### Предоставленный список
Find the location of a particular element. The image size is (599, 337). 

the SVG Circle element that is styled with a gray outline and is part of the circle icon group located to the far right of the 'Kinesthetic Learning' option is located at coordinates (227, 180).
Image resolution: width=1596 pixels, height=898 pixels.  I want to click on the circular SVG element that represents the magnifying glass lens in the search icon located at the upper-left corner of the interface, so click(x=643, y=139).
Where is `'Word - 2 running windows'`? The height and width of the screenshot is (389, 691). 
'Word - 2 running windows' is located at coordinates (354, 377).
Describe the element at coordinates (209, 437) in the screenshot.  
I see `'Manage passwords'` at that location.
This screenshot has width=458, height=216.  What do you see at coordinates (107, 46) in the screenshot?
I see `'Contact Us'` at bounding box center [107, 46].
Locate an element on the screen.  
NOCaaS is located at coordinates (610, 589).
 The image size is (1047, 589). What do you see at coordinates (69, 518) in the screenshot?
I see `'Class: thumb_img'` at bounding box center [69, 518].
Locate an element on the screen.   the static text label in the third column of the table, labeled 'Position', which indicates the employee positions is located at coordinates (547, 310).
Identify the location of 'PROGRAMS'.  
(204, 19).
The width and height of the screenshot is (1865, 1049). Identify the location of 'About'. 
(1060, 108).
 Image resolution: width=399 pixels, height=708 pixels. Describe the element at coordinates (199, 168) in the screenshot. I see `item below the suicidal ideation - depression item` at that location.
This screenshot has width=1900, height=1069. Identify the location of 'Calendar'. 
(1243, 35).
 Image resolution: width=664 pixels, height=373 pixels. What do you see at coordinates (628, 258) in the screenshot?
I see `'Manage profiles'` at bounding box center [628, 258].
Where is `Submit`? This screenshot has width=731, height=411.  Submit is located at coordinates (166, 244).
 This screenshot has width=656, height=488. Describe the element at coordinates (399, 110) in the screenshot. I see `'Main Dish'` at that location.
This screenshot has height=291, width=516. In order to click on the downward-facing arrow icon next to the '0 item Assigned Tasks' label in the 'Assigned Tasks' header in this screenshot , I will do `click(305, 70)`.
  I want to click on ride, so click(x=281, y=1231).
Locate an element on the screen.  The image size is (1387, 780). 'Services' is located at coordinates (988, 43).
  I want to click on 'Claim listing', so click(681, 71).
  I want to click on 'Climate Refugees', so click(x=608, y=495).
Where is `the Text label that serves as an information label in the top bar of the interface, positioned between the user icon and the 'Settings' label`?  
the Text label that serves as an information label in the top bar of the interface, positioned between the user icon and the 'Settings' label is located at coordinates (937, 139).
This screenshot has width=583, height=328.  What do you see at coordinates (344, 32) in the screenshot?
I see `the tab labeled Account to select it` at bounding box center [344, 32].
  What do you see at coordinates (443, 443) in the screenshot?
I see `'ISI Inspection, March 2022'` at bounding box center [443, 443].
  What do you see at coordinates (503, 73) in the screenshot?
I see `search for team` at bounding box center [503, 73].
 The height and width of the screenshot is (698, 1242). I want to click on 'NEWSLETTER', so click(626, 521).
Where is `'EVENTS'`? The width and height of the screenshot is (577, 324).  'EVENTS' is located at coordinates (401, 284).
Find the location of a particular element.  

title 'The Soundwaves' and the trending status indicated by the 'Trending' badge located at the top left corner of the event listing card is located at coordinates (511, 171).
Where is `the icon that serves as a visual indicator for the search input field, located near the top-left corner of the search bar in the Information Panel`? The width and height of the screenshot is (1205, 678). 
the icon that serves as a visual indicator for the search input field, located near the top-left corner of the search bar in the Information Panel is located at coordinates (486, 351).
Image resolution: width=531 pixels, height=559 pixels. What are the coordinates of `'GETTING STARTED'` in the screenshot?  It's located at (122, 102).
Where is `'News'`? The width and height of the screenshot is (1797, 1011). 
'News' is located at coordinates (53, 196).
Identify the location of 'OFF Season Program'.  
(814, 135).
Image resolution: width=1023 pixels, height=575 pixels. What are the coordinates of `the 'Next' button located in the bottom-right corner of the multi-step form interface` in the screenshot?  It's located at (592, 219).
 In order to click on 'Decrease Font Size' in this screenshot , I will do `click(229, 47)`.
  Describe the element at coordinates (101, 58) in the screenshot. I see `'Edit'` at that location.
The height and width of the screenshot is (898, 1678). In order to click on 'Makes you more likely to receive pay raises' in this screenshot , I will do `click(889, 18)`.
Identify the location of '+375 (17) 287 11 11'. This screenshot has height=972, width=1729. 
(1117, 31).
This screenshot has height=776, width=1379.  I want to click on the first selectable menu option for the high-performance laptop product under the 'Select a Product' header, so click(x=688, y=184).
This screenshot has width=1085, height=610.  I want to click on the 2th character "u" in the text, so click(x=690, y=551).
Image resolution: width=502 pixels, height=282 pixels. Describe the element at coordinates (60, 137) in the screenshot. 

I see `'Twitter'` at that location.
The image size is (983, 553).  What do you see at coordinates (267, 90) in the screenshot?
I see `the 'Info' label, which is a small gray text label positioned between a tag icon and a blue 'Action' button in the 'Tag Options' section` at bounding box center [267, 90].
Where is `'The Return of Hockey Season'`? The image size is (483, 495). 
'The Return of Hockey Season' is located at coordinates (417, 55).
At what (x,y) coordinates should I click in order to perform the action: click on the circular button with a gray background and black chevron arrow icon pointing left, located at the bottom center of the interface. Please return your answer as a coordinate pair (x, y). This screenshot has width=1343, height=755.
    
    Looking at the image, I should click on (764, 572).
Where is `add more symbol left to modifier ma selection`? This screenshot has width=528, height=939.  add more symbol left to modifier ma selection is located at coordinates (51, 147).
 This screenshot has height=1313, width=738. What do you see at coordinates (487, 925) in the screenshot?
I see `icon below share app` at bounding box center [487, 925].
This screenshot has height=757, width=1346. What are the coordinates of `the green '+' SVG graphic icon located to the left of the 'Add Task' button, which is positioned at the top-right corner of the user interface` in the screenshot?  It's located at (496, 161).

### Поставленная задача
Подсчитайте, сколько строк списка выше содержат слово «running», учитывая регистр букв. В ответе укажите только число.

### Ответ ниже
2